* **Your objective**: Leave the pictures out and reproduce, exactly, the lines from the one with "Viewport: 361px width, 359px height." through the end of the entries below.

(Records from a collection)
====

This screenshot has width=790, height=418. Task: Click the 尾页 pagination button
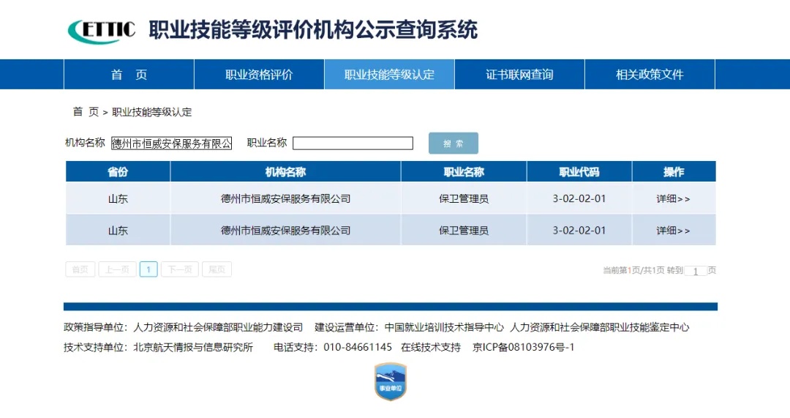point(217,269)
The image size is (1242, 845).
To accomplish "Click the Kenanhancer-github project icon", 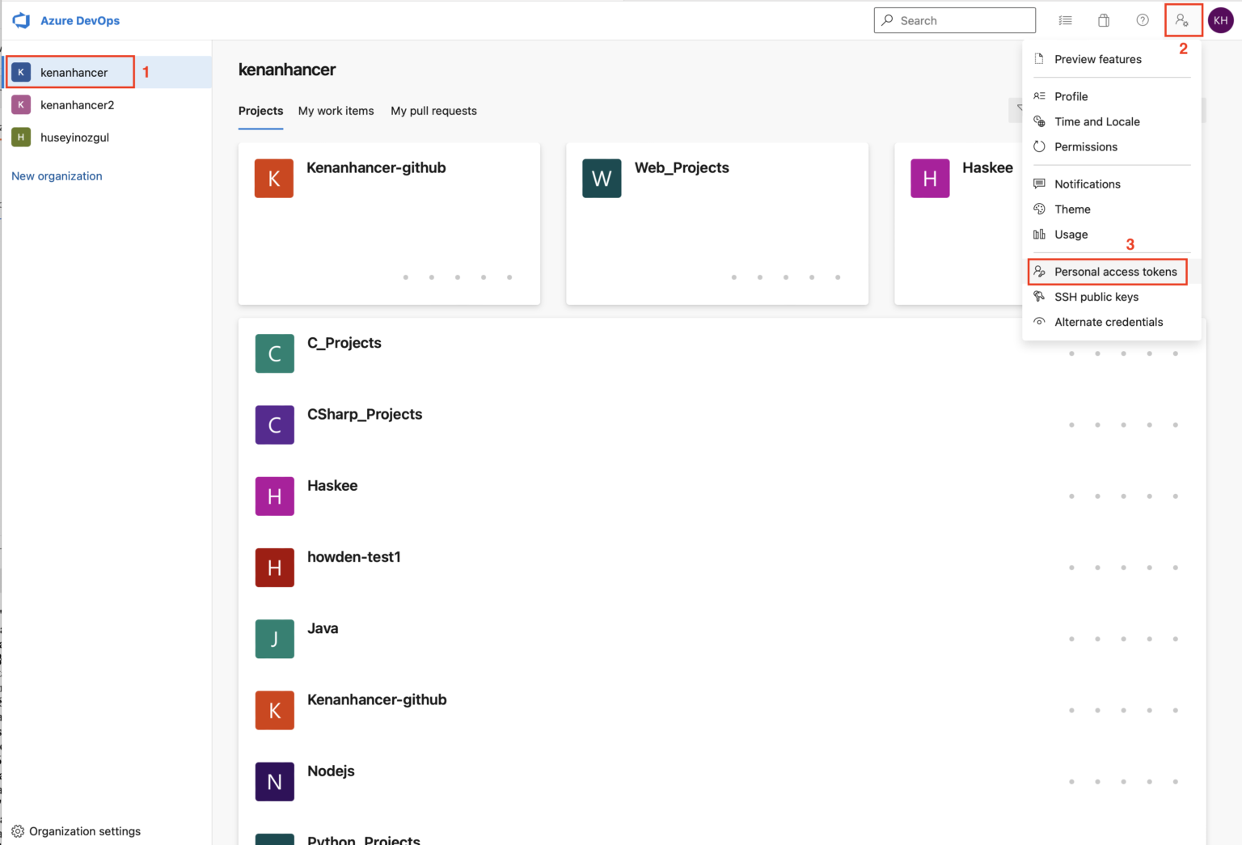I will pos(274,710).
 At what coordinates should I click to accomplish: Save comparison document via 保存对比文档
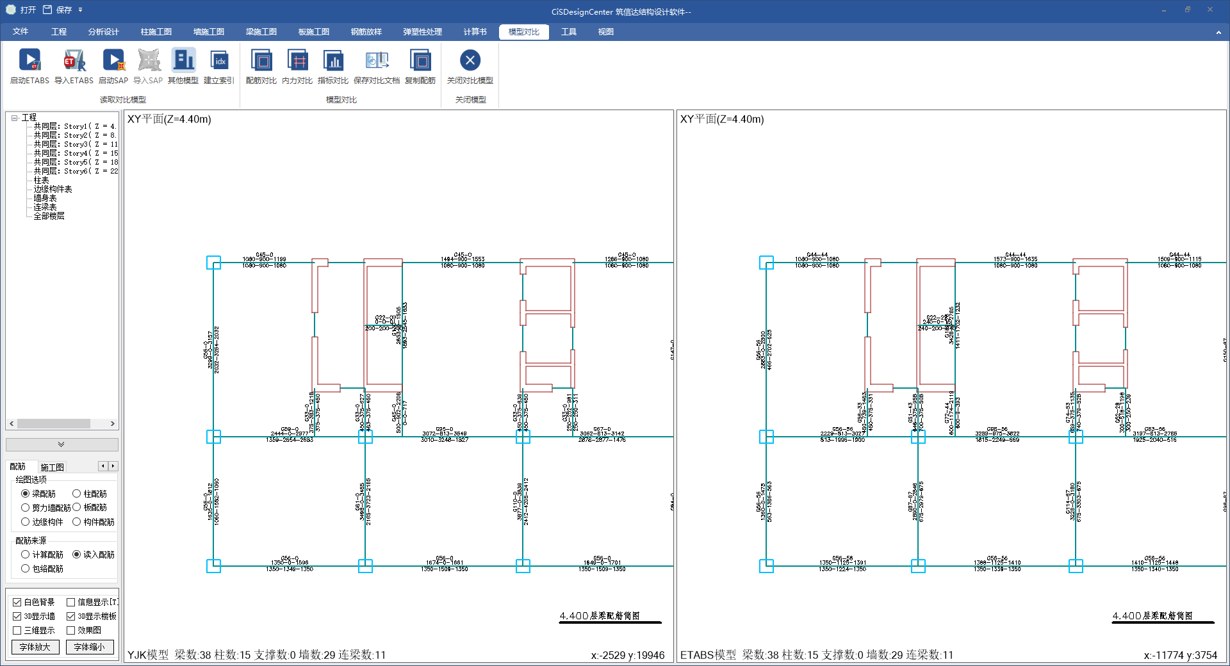click(x=377, y=61)
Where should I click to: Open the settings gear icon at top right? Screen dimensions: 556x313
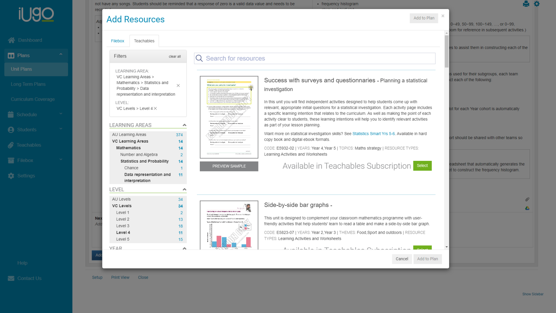(537, 4)
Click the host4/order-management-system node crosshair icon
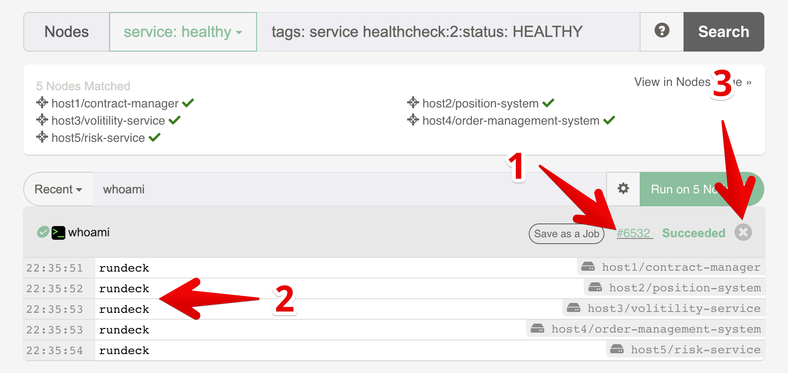The width and height of the screenshot is (788, 373). pos(413,120)
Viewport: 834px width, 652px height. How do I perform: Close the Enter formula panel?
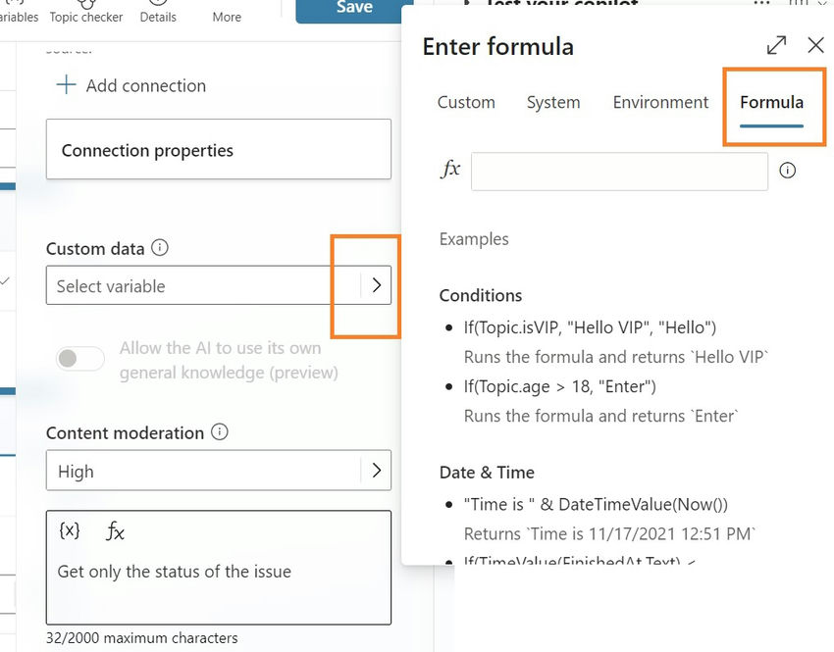tap(815, 45)
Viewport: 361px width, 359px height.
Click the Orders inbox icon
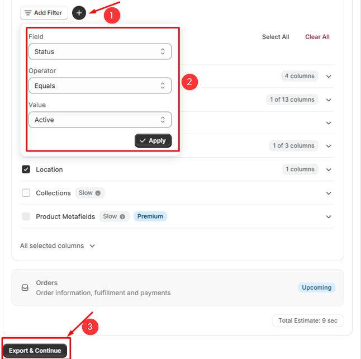(25, 287)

====

* **Problem solution**:
Viewport: 361px width, 359px height.
Click the Orders inbox icon
(25, 287)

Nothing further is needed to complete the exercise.